I was at Cobs’ Bread this past Friday watching a middle-aged guy berate the pimply kid behind the counter. It wasn’t because the guy had discovered hair in his bread, or because he’d had a $20 stolen from his wallet, or anything else — it was because the particular Cobs in which we were standing didn’t make the olive Pane Di Casa bread on Fridays. The guy was going on a righteous rant about how screwed up Cobs was — because, you know, these kids definitely have the power to set the baking schedule, and the guy clearly knows more than they do about what sells and what doesn’t — and I wasn’t going to say anything until the guy roped the other pimply kid, the kid who’d been helping me, into his rage fest. This kid was clearly overwhelmed, and so being the person I am, I offered to the middle-aged guy that maybe he’d like to try another Cobs, since they all have different baking schedules.

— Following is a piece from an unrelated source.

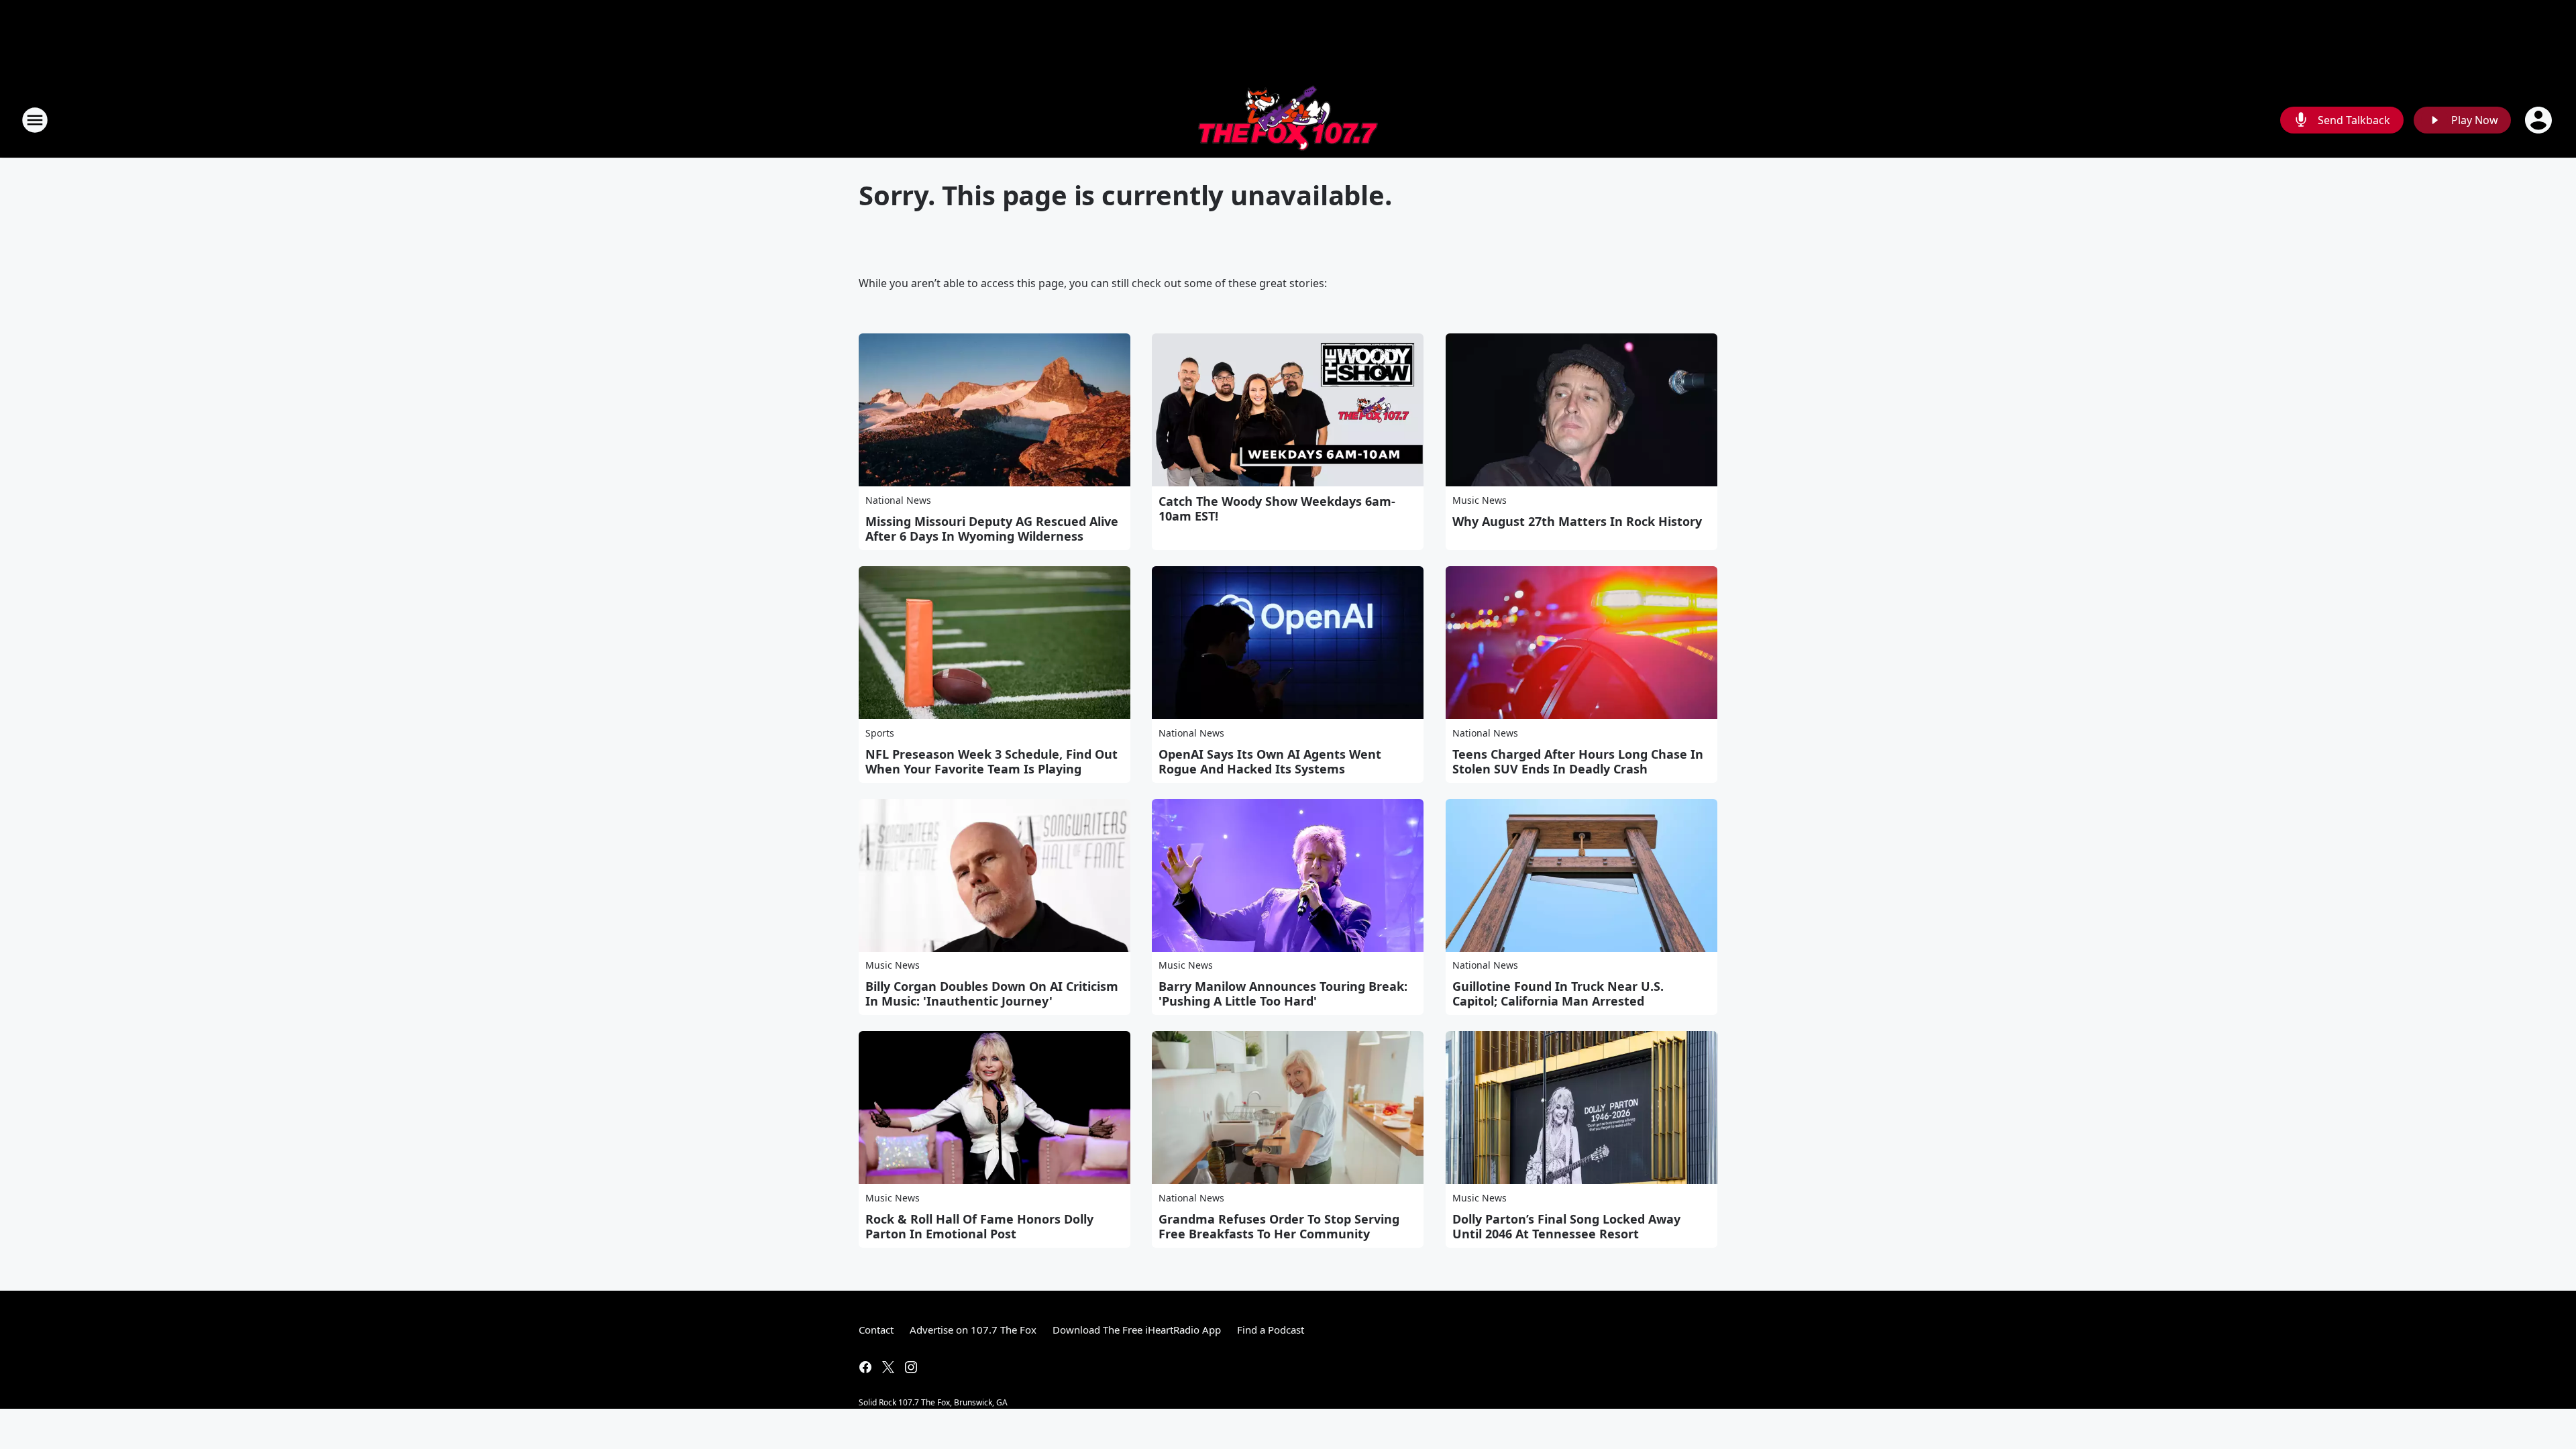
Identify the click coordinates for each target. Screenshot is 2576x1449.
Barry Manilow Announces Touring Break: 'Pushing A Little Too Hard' (1283, 993)
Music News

“No!” he more or less screamed. “I’m not running around all over town to fix their mistake!” Fair enough. The kid meekly offered a suggestion that perhaps he try a different kind of bread; the guy indignantly told him he couldn’t eat white bread, and huffed out of the shop after complaining that Cobs had ruined his dinner (it was 10 in the morning — I’m pretty sure I could have made bread in time to get it out with dinner). I left with my garlic and herb loaf, thinking warm thoughts about what I could do with its chewy texture and appealing taste (thought number one: take the freshest tomatoes from the back yard, mix with brunoised red onion and garlic, coat with good olive oil, and toast — yum). Ordinarily I’d get kind of worked up about this sort of guy, and maybe I am, but I just couldn’t see the value in getting mad about him. He was, after all, getting mad about something entirely inconsequential.
This past week has been a lesson in perspective. The main floor of my house has been turned into what is effectively a hospital room. The patient is Goblin, my 13.7 year-old English Shepherd, and Thursday night I brought him home from the hospital — for better or worse.